▶ TASK INSTRUCTIONS:
1) According to the Naive Bayes guide, what does Gaussian Naive Bayes assume about each feature?
2) Reproduce the passage of the Naive Bayes guide starting with "Naive Bayes —" and going on through "P(Class) / P(Features)".

▶ EXTRACT TO READ:
Naive Bayes — Complete Guide
Naive Bayes applies Bayes' theorem with the "naive" assumption that features are independent. Despite this simplification, it works remarkably well in practice.
Bayes' Theorem
P(Class|Features) = P(Features|Class) × P(Class) / P(Features)
P(Spam|free money) = P(free money|Spam) × P(Spam) / P(free money)
Where:
P(Class) = prior probability
P(Features|Class) = likelihood
P(Features) = evidence
P(Class|Features) = posterior probability
The "Naive" Assumption
Assumption: Features are INDEPENDENT given the class
P(x₁, x₂, ..., xₙ|Class) = P(x₁|Class) × P(x₂|Class) × ... × P(xₙ|Class)
Example (Email Spam):
P("free", "money"|Spam) ≈ P("free"|Spam) × P("money"|Spam)
This is NAIVE because "free" and "money" are correlated!
But it makes computation tractable and still works well.
Variants
Gaussian Naive Bayes:
├─ Features are continuous (real numbers)
├─ Assumes Gaussian distribution per feature
├─ P(xᵢ|Class) = (1/√(2πσ²)) × exp(-(xᵢ-μ)²/(2σ²))
└─ Use for: General classification
Multinomial Naive Bayes:
├─ Features are counts/frequencies
├─ P(xᵢ|Class) = (Nᵢᵢ + α) / (Nᵢ + αn)
├─ α = Laplace smoothing
└─ Use for: Text classification (word counts)
Bernoulli Naive Bayes:
├─ Features are binary (0/1)

▶ INFORMATION SUPPLIED:

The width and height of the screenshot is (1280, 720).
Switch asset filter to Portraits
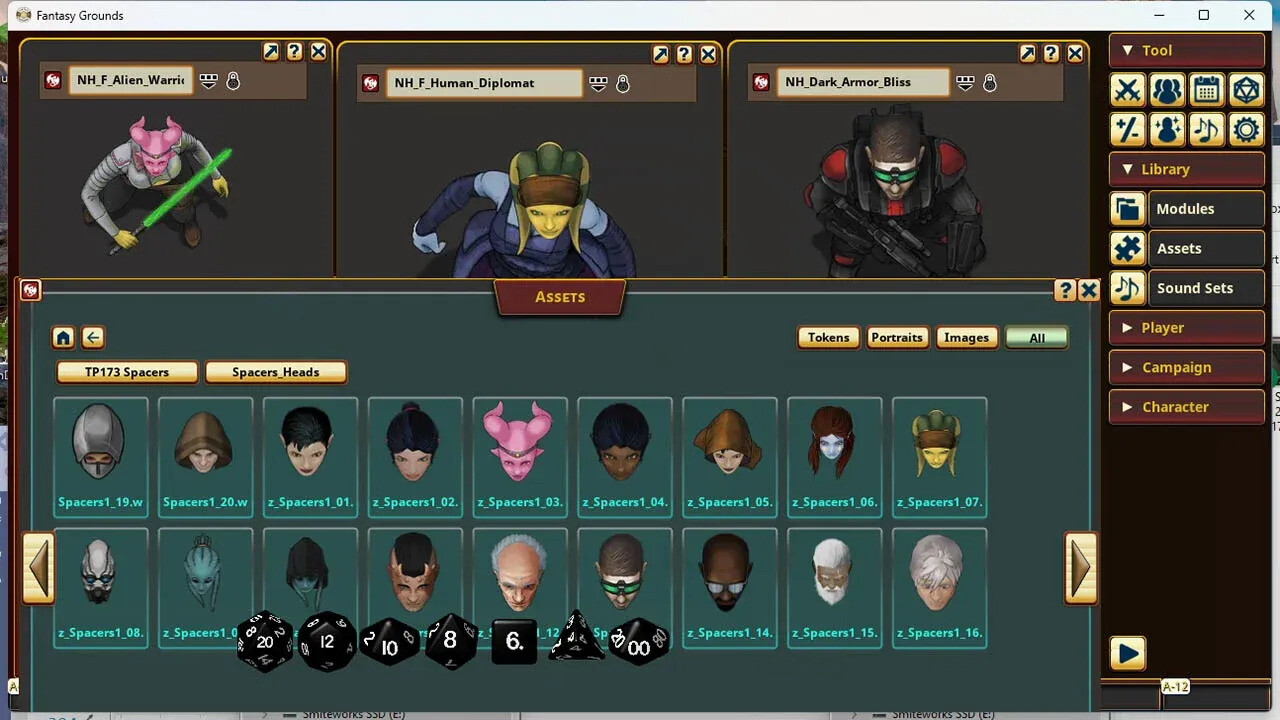(x=897, y=338)
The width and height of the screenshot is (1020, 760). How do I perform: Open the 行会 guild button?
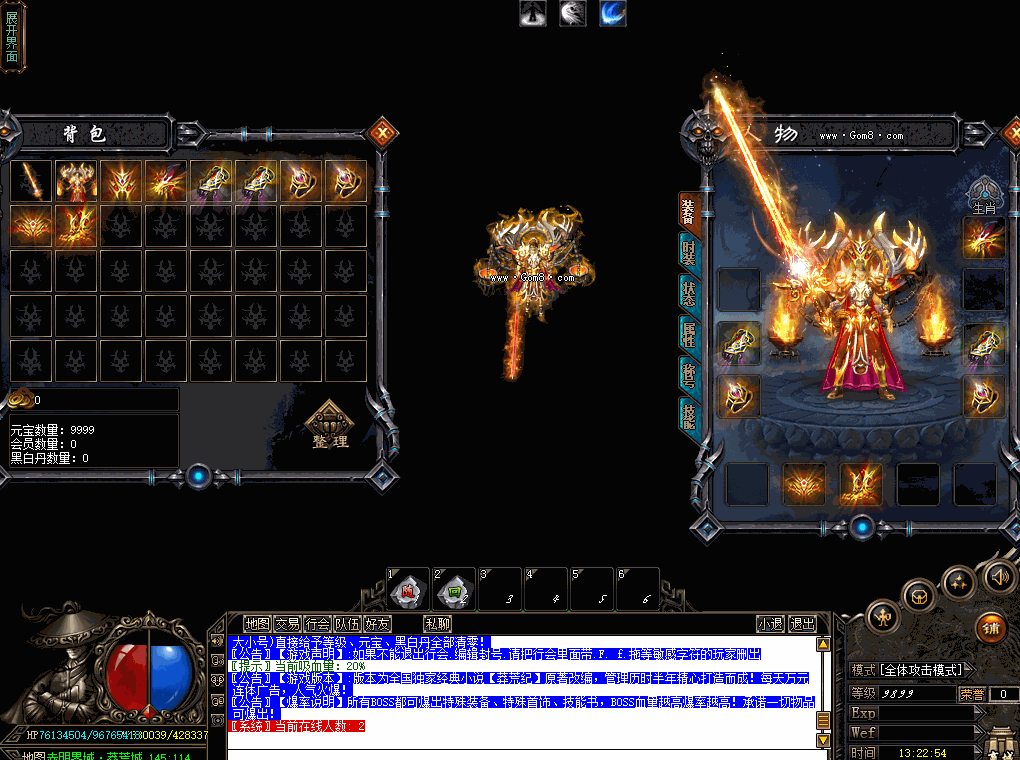(x=318, y=624)
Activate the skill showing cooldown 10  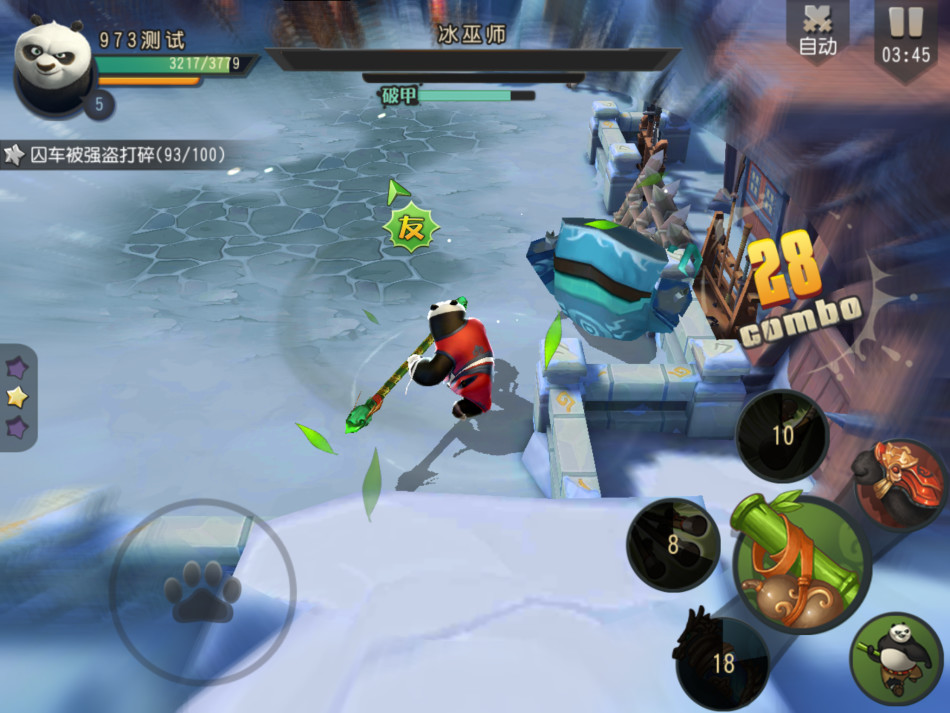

▶ EXERCISE ANSWERS:
1) It assumes a Gaussian distribution per feature.

2)
Naive Bayes — Complete Guide
Naive Bayes applies Bayes' theorem with the "naive" assumption that features are independent. Despite this simplification, it works remarkably well in practice.
Bayes' Theorem
P(Class|Features) = P(Features|Class) × P(Class) / P(Features)